AI Alignment: A Complex Problem That Cannot be Solved in Four Years, Experts Say
OpenAI, the renowned artificial intelligence (AI) research organization, recently made waves with its ambitious announcement about tackling the issue of AI alignment. The company revealed its plan to invest 20% of its compute over the next four years on alignment, forming a new Superalignment team led by co-founder and Chief Scientist Illya Sutskever and Jan Leike, the newly appointed Head of Alignment. While OpenAI aims to solve the core technical challenges of superintelligence, experts from the AI community have expressed doubts about the feasibility of such a goal.
The need for AI alignment has become increasingly urgent as AI continues to advance by leaps and bounds. With the recent development of AI models like ChatGPT and DALL.E, it is crucial to ensure that these systems behave in accordance with human intent and do not go astray. However, aligning AI models with human values is a complex task that is not as straightforward as controlling a car.
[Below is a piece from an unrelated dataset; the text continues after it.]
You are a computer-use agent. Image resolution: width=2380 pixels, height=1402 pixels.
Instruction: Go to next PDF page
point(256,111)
One of the significant challenges lies in identifying the specific values to align AI models with, as well as addressing conflicts and changes in these values over time. Humans have diverse values, which makes alignment a moving target. Different interpretations, applications, and contextual variations further complicate the matter. Achieving universal consensus on the right values for AI models seems challenging, given the dynamic nature of society and the myriad of cultural and philosophical perspectives.
Although the alignment problem is acknowledged as vital, scientists from the AI community have disputed OpenAI’s approach. Yann LeCun, Meta’s Chief AI Scientist, argued that the alignment problem is not solvable, let alone within a four-year timeframe. The French scientist compared it to safety challenges in other fields like transportation, stating that achieving reliability requires continuous refinement rather than a one-time solution.
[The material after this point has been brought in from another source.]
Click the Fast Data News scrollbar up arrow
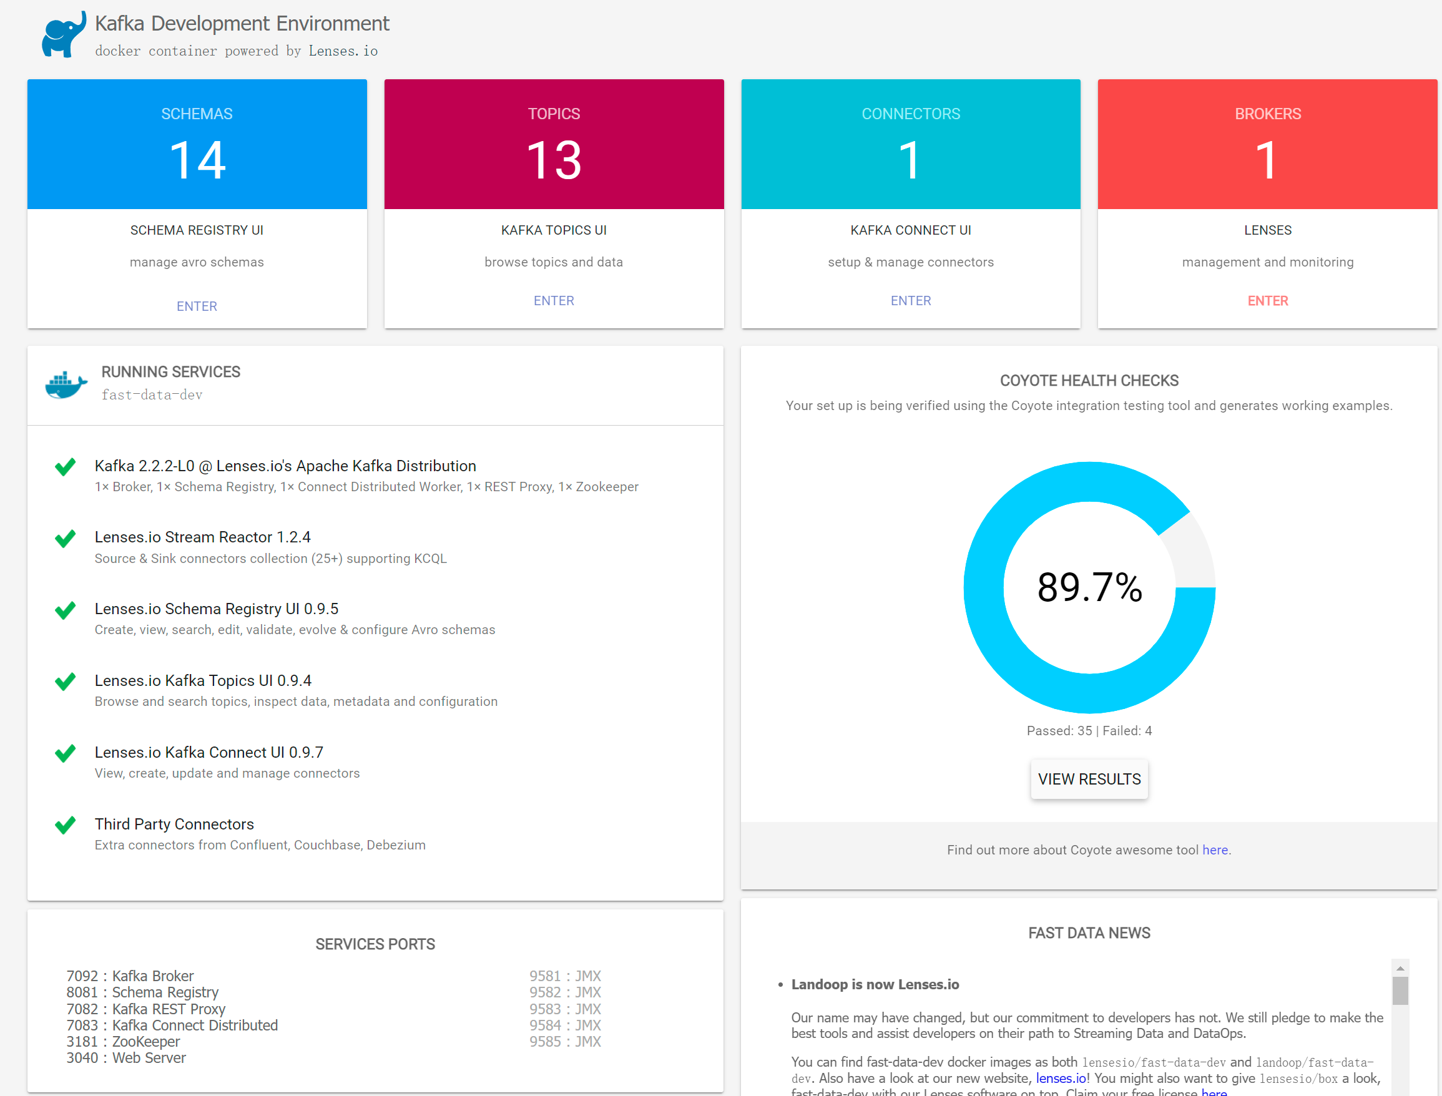Screen dimensions: 1442x1096 [1400, 968]
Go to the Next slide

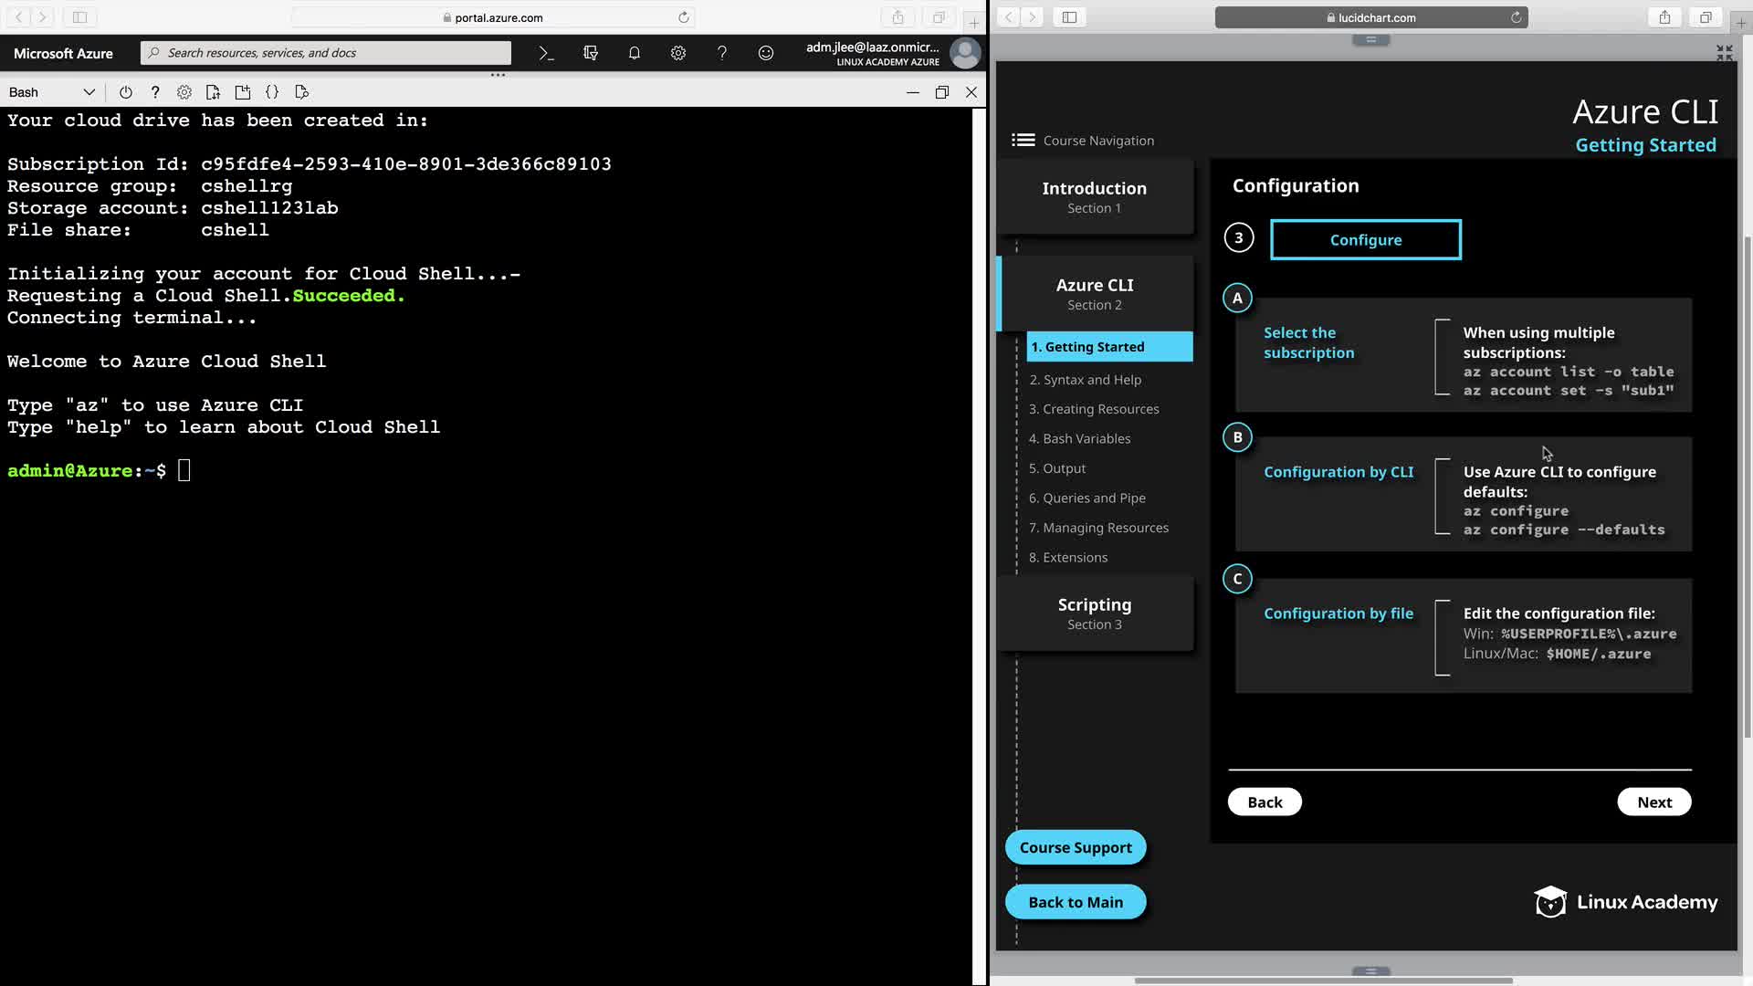coord(1653,802)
Giada Pistilli, Principal Ethicist at Hugging Face, shares a similar opinion, emphasizing that the complexity of human values cannot be solved or summarized in AI models. Attempting to engineer solutions for social problems has historically proved unsuccessful. While Pistilli acknowledges OpenAI’s efforts, she believes that the problem may require a more mundane and less ambitious approach.
Despite the skepticism surrounding OpenAI’s timeline and methodology, it is evident that addressing the alignment challenge is critical for preventing potential AI risks. Without proper alignment, AI systems could pose dangers such as accidents in self-driving cars, biased decisions in hiring processes, or the propagation of false information by chatbots.
To start addressing the alignment problem, Pistilli suggests prioritizing a clear understanding of the goals of AI models. Defining these goals will lay the foundation for effective alignment. However, it is important to recognize that alignment remains a complex task, and finding a foolproof engineering solution for it may prove elusive.
While OpenAI’s commitment to allocating significant resources to tackle alignment is commendable, the experts caution against expecting a definitive solution within a fixed timeframe. The alignment problem demands continuous attention, refinement, and a deep understanding of human values. As the AI community grapples with this challenge, it is crucial to strike a balance between ambition and realism to ensure the safe and ethical development of AI technology.